This Italian romance of real life has its counterpart in a French cause célèbre, but the Gallic version unfortunately lacks names and dates; it differs, too, considerably in matters of detail; instead of the lady being a supposed victim of the plague, which in the older story secured her hasty interment, she was supposed to have died of grief at being wedded against her inclination; instead of coming to life of her own accord, and seeking her lover as a last resource, the French heroine was taken out of her grave by her lover, who suspected she was not really dead, and resuscitated by his exertions, to flee with him to England. After living happily together there for ten years, the strangely united couple ventured to visit Paris, where the first husband accidentally meeting the lady, was struck by her resemblance to his dead wife, found out her abode, and finally claimed her for his own.
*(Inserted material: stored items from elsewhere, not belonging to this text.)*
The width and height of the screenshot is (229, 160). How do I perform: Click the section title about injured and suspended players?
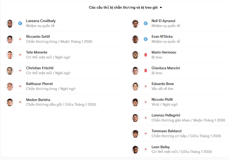[123, 7]
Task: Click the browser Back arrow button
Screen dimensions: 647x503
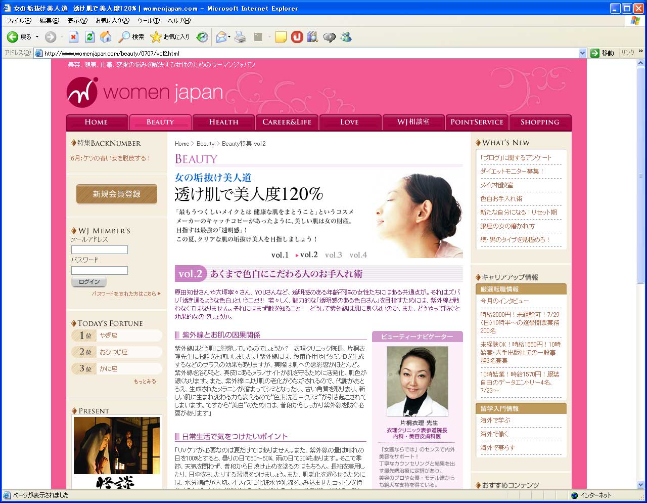Action: [13, 37]
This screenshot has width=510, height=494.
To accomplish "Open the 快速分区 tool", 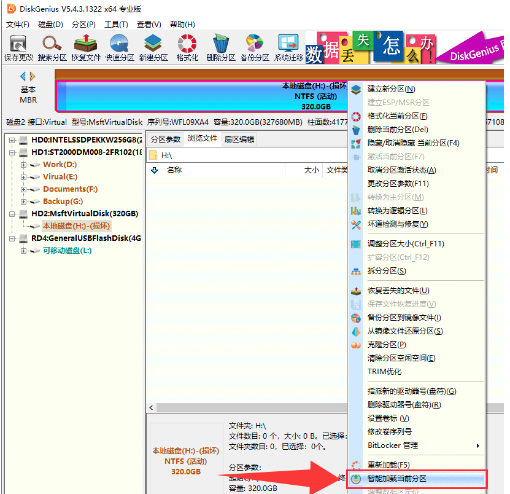I will pos(120,48).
When the case came for trial, the second husband did not dispute the fact of identity, but pleaded that his rival had renounced all claim to the lady by ordering her to be buried, without first making sure she was dead, and that she would have been dead and rotting in her grave if he had not rescued her. The court was saved the trouble of deciding the knotty point, for, seeing that it was likely to pronounce against them, the fond pair quietly slipped out of France, and found refuge in “a foreign clime, where their love continued sacred and entire, till death conveyed them to those happy regions where love knows no end, and is confined within no limits.”
RING STORIES.
Of dead-alive ladies brought to consciousness by sacrilegious robbers, covetous of the rings upon their cold fingers, no less than seven stories, differing but slightly from each other, have been preserved; in one, the scene is laid in Halifax; in another, in Gloucestershire; in a third, in Somersetshire; in the fourth, in Drogheda; the remaining three being appropriated by as many towns in Germany.